The effects of tobacco smoke exposure on lung function in children are dependent on the source, timing and dose of exposure and may be modified by the sex of the child and the child’s asthma status. There is evidence that both passive exposure at different developmental stages and active smoking during adolescence have detrimental effects on pulmonary function in cross-sectional studies and on the rate of growth of pulmonary function in longitudinal analyses.

In their series of systematic quantitative reviews of the effects of tobacco smoke exposure, Cook and Strachan analysed 22 cross-sectional studies and concluded that ETS exposure, particularly from the mother, was associated with small decrements in forced expiratory volume in 1 s (FEV1) and mid-expiratory flow rates in school-aged children.35 The findings of subsequent studies have been consistent with this conclusion. A large, international study of 6–12-year-old children reported measurable effects of current ETS exposure on both FEV1 and Maximal midexpiratory flow (MMEF), although the effect sizes were even greater for prenatal exposure.

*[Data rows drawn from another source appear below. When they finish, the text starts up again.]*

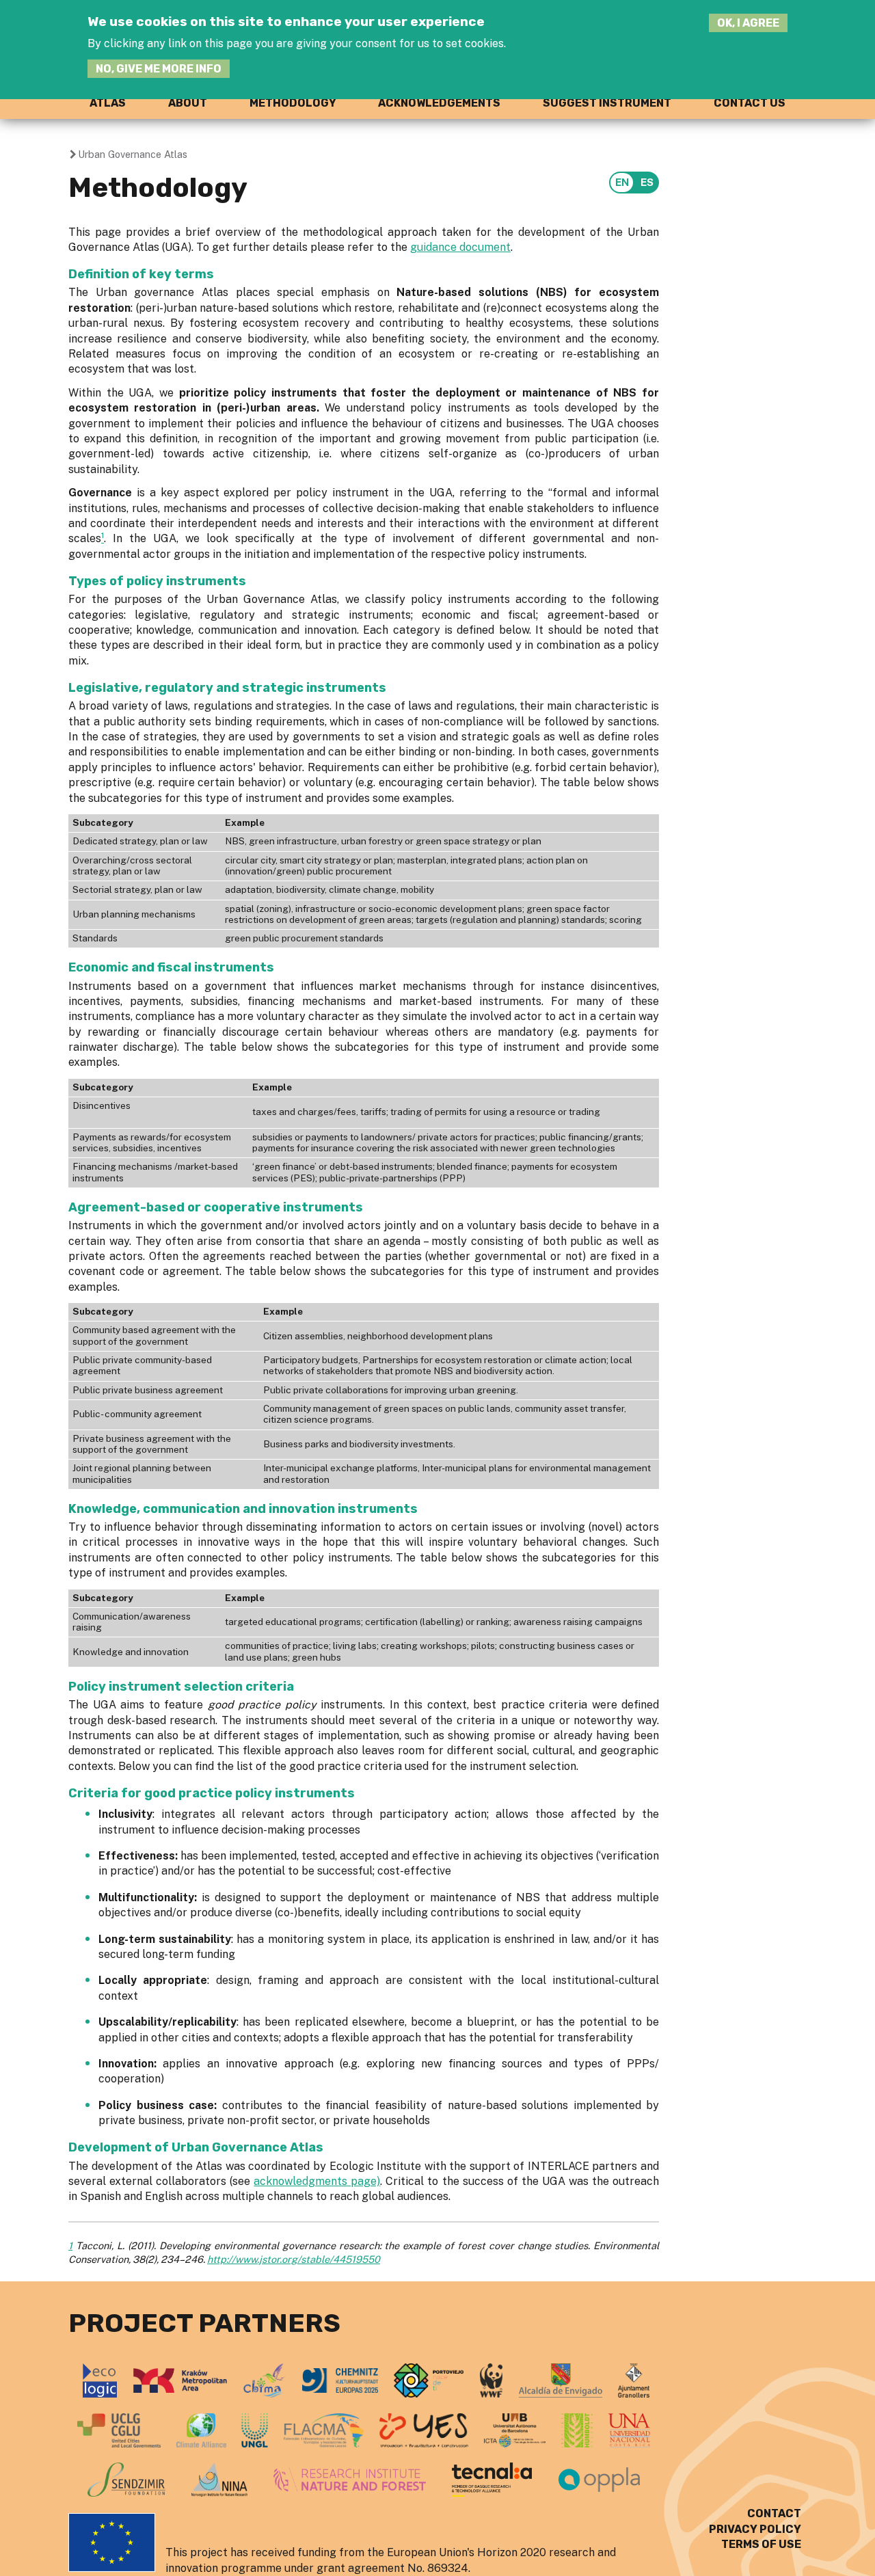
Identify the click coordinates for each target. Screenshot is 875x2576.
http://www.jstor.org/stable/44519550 (293, 2259)
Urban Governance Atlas (132, 154)
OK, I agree (748, 22)
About (187, 102)
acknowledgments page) (317, 2181)
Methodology (293, 102)
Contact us (749, 102)
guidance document (460, 247)
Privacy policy (755, 2529)
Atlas (108, 102)
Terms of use (761, 2544)
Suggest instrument (607, 102)
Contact (774, 2513)
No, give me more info (158, 68)
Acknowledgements (439, 102)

Other studies of the relative contributions of prenatal and postnatal exposure to pulmonary function outcomes in children have also provided support for a stronger effect of maternal smoking in pregnancy than subsequent or current smoking when lung function was assessed in school-aged children.36,37 Decreased lung function growth during adolescence has been reported in association with both early exposure to maternal smoking in the first 5 years of life and current maternal smoking, although the effect was attenuated in older children (11–18 years) compared with a younger age group (6–10 years).38 These data suggest that
the effects of maternal smoking during pregnancy on pulmonary function shortly after birth16 track through to later childhood but that there is a small additional, independent effect of postnatal ETS exposure.

Interactions between ETS exposure and asthma have been suggested by an analysis of the NHANES III data, in which the presence of two or more smokers in the home was an independent risk factor for reduced mid-expiratory flow rates in asthmatic girls, although small effects were observed in children without asthma who were exposed to smoke.39 Gilliland and colleagues had previously reported an interaction between asthma and in utero tobacco smoke exposure on children’s lung function, suggesting that there might be synergy between the toxic effects of tobacco smoke on the developing airway and airway inflammation associated with asthma.

The majority of studies that have reported pulmonary function outcomes in children in relation to ETS exposure suggest that there is a greater effect on mid-expiratory flow rates, reflecting the function of the smaller airways, than on FEV1. There is also a suggestion of differential effects of exposure on lung and airway development in boys and girls.41 In addition, although the measured effect sizes have tended to be small, they remain important for a number of reasons: small decrements in lung function growth will affect maximally attained pulmonary function in adulthood 42 and may therefore contribute to the burden of chronic obstructive airways disease43,44; passive exposure to ETS is highly prevalent, resulting in large population attributable risks5; and there are likely to be additive or multiplicative effects of active smoking on a background of cumulative passive exposure through childhood. Smoking during adolescence has been associated with dose-dependent reductions of both FEV1 and mid-expiratory flow, and children who smoke before the age of 16 years are more likely to develop bronchitis and emphysema than those smokers who start later, possibly due to greater cumulative lifetime exposure.